## TASK PROMPT
What is the number of lines below that contain the string "height"? Give it and nothing else.

RECORDS FOR THE TASK below:

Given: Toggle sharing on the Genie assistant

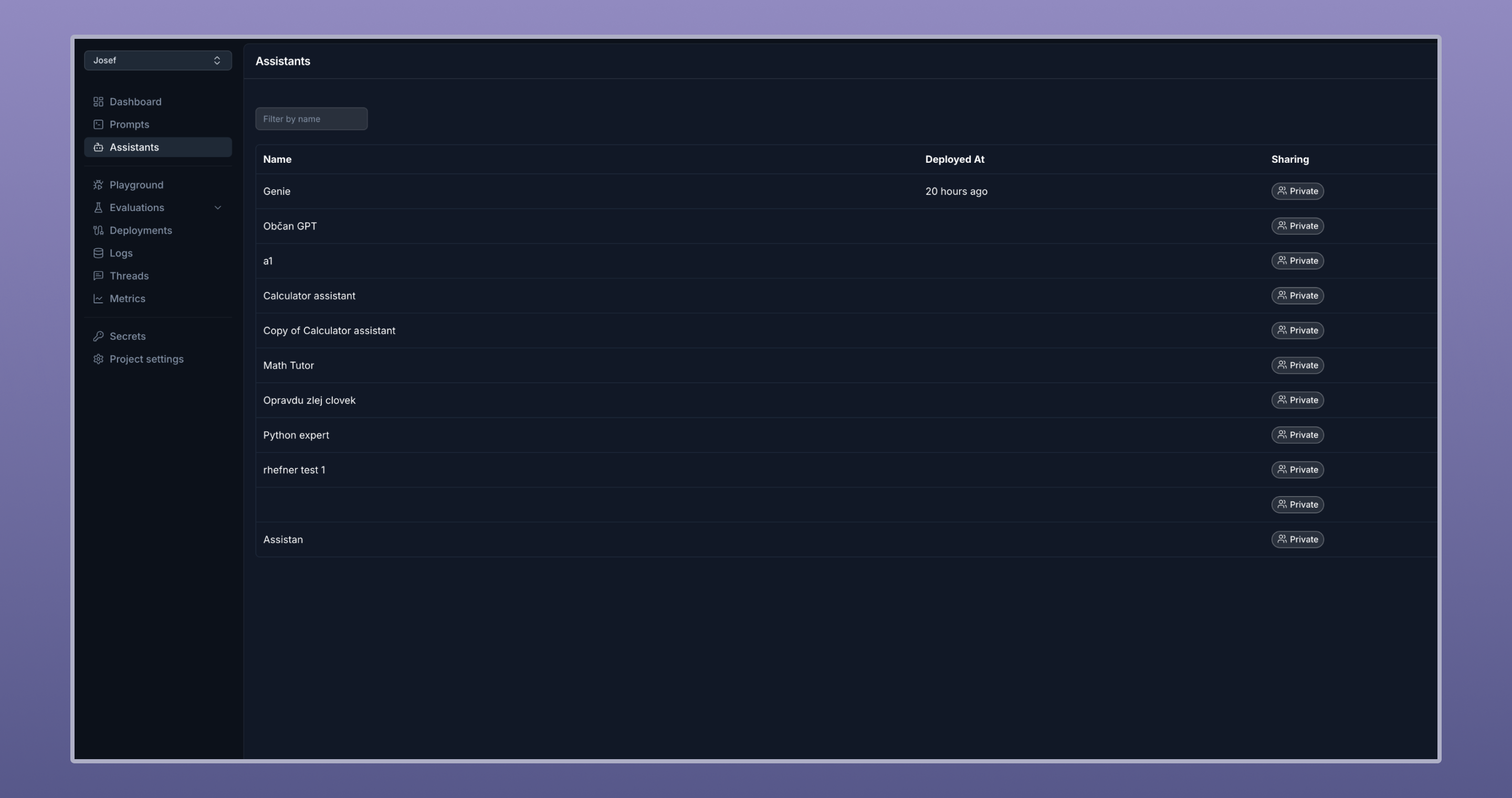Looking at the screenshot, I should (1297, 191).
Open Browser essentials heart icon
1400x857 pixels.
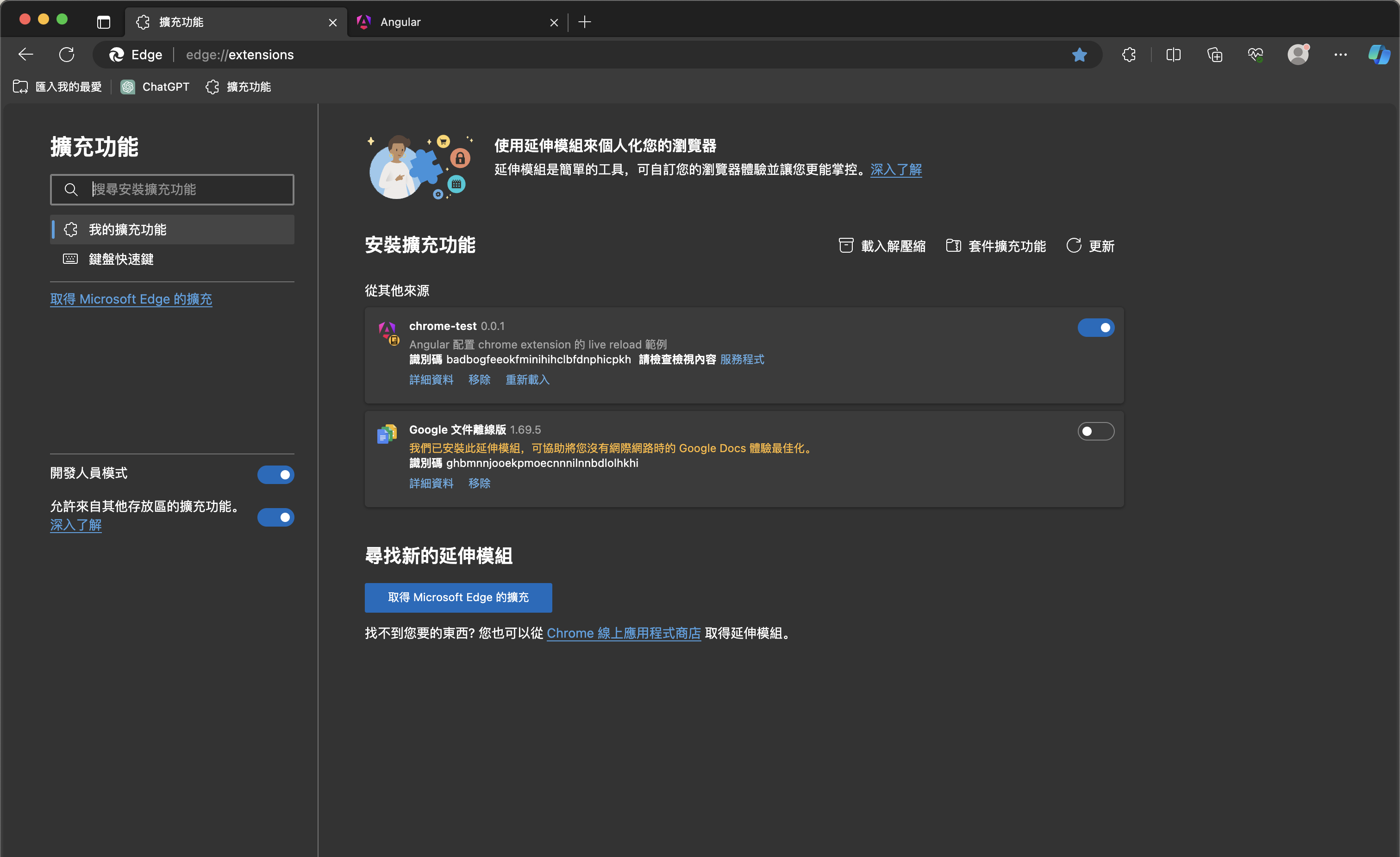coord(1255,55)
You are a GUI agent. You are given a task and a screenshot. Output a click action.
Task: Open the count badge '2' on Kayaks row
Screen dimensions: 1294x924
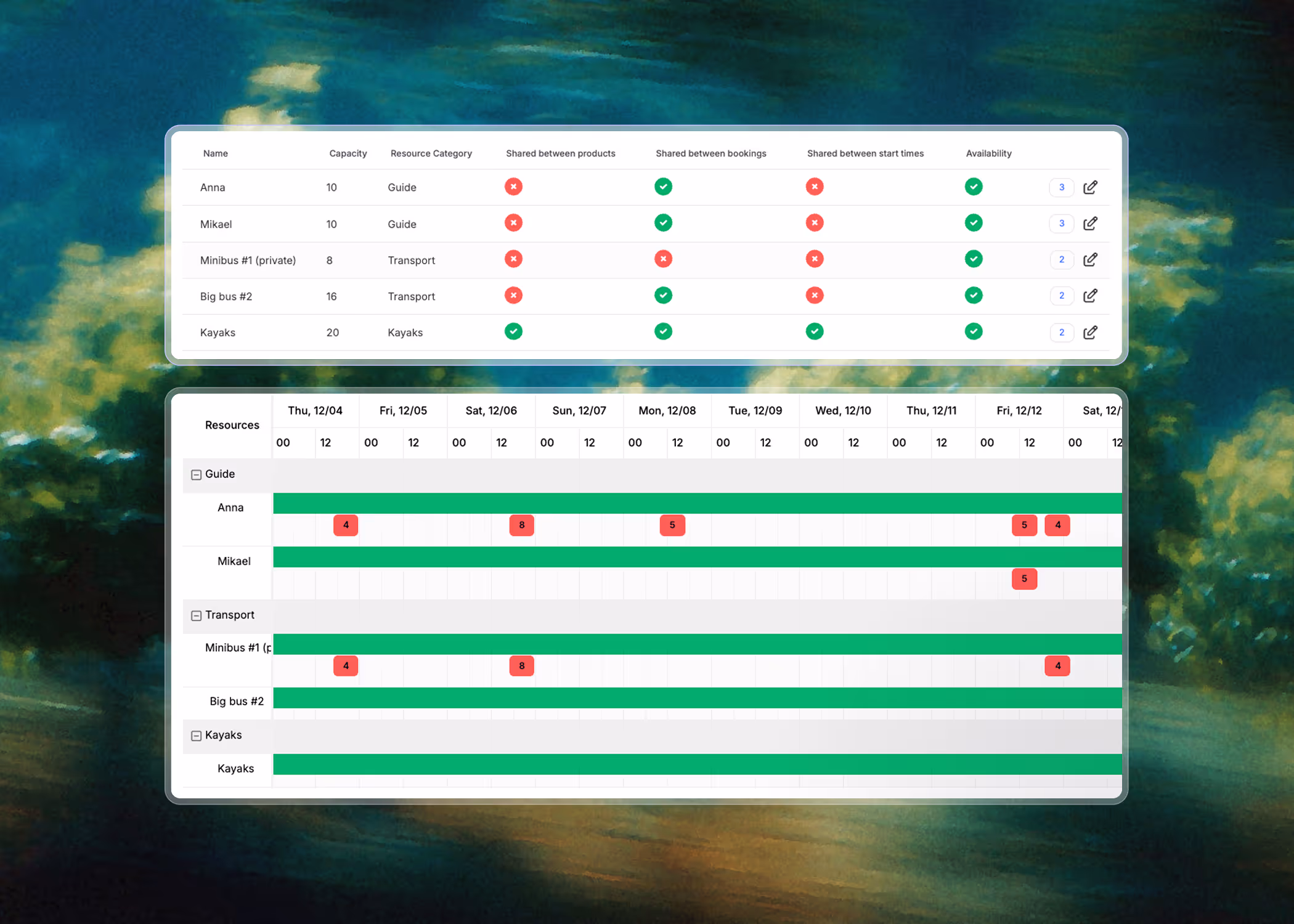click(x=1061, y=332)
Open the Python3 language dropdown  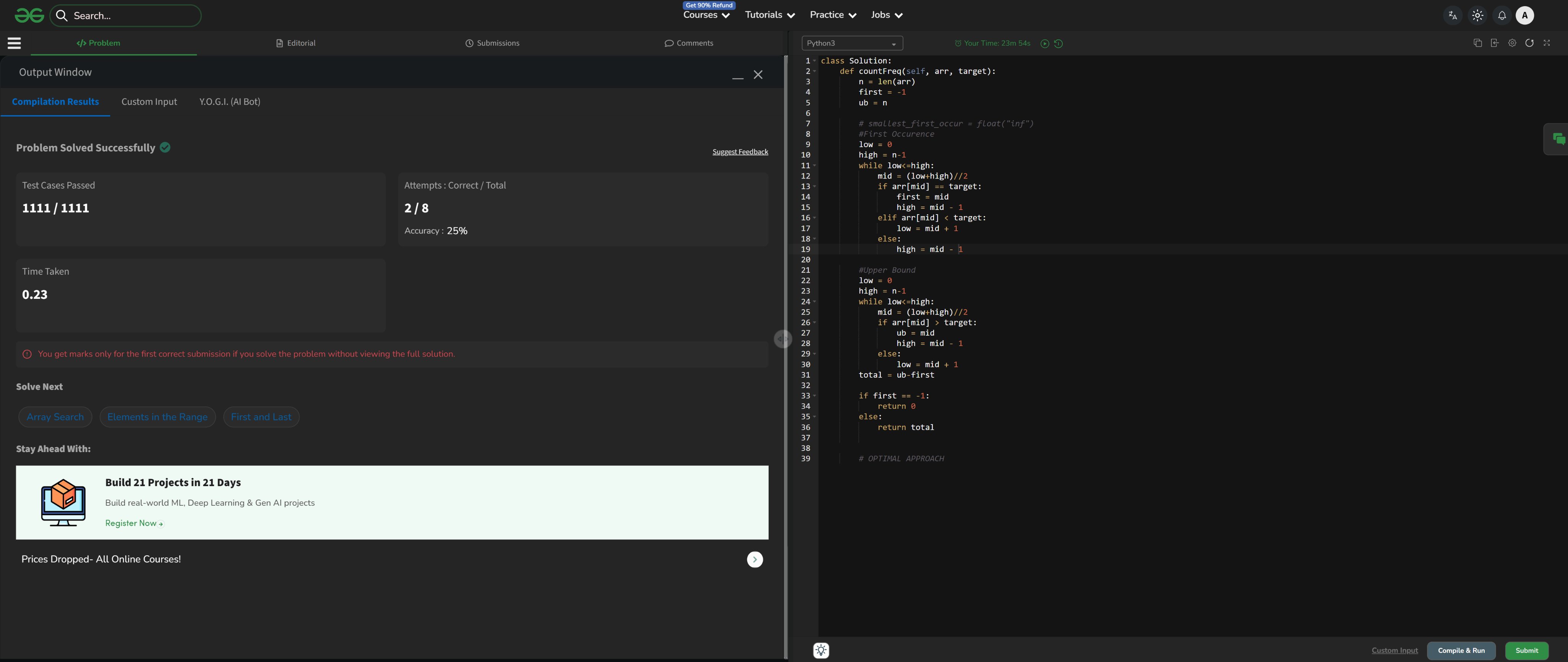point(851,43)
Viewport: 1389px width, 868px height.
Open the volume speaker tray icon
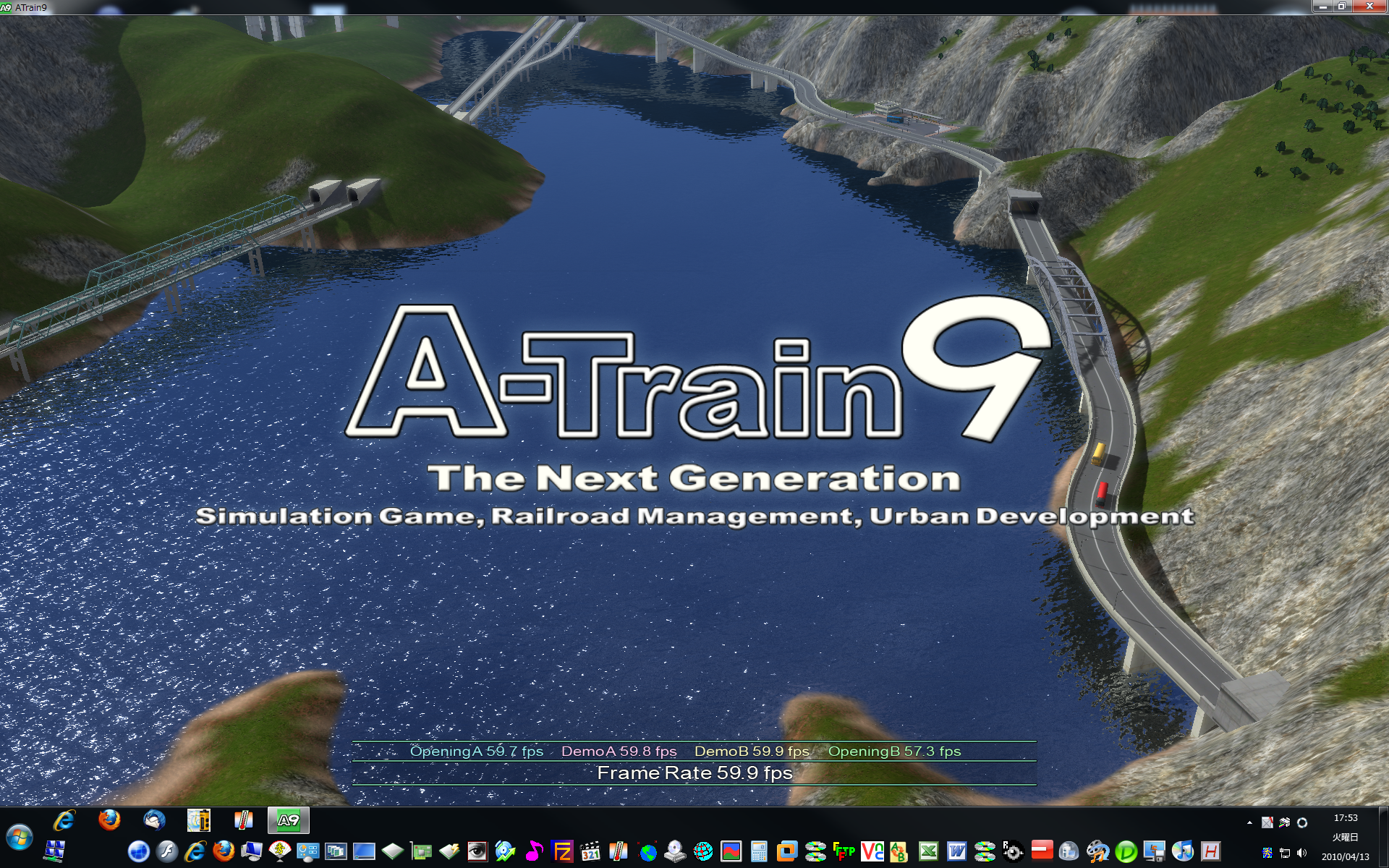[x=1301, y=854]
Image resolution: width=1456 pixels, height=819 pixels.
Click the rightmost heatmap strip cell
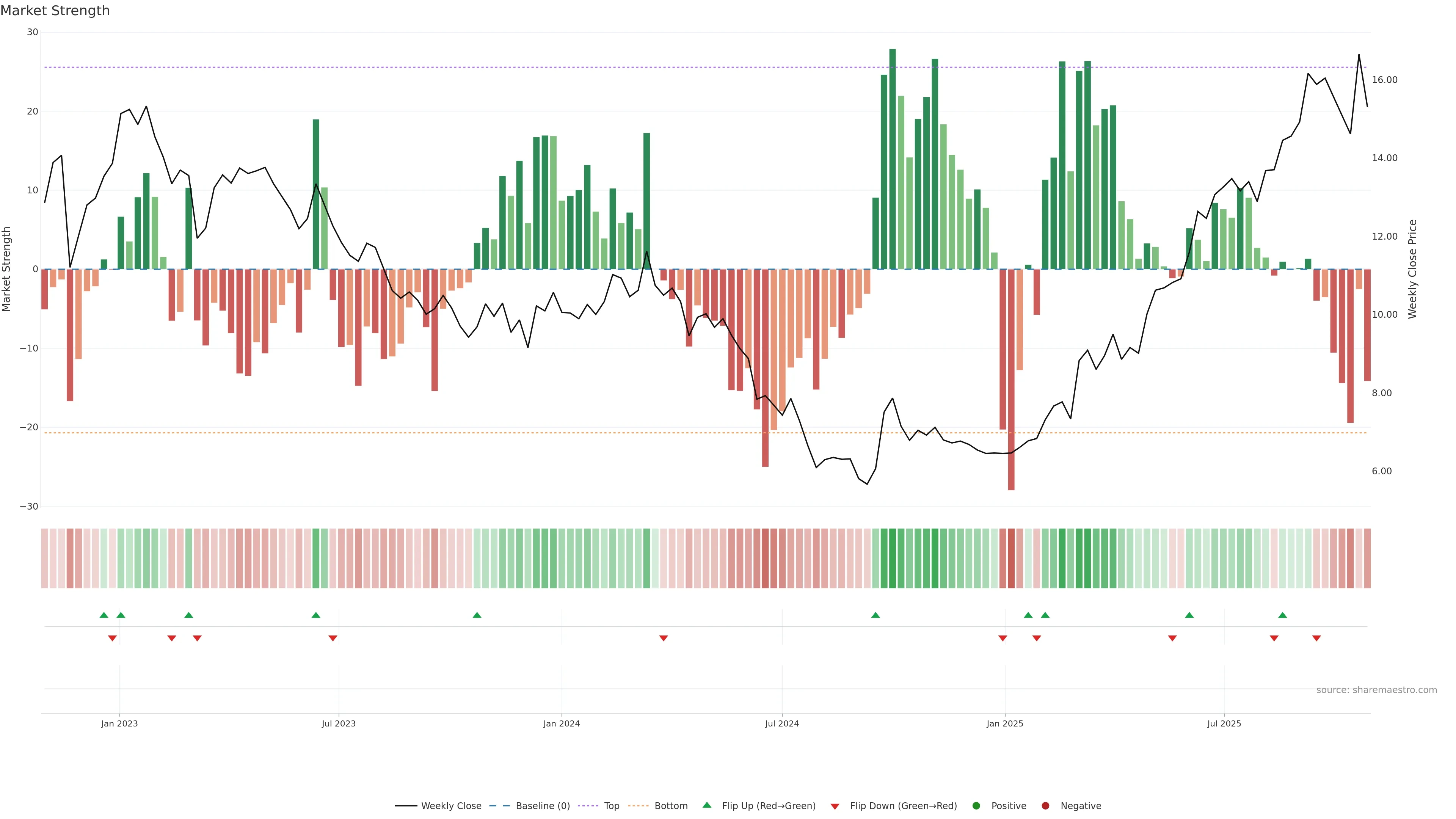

End of RECORDS FOR THE TASK.

## WRITTEN REPLY
2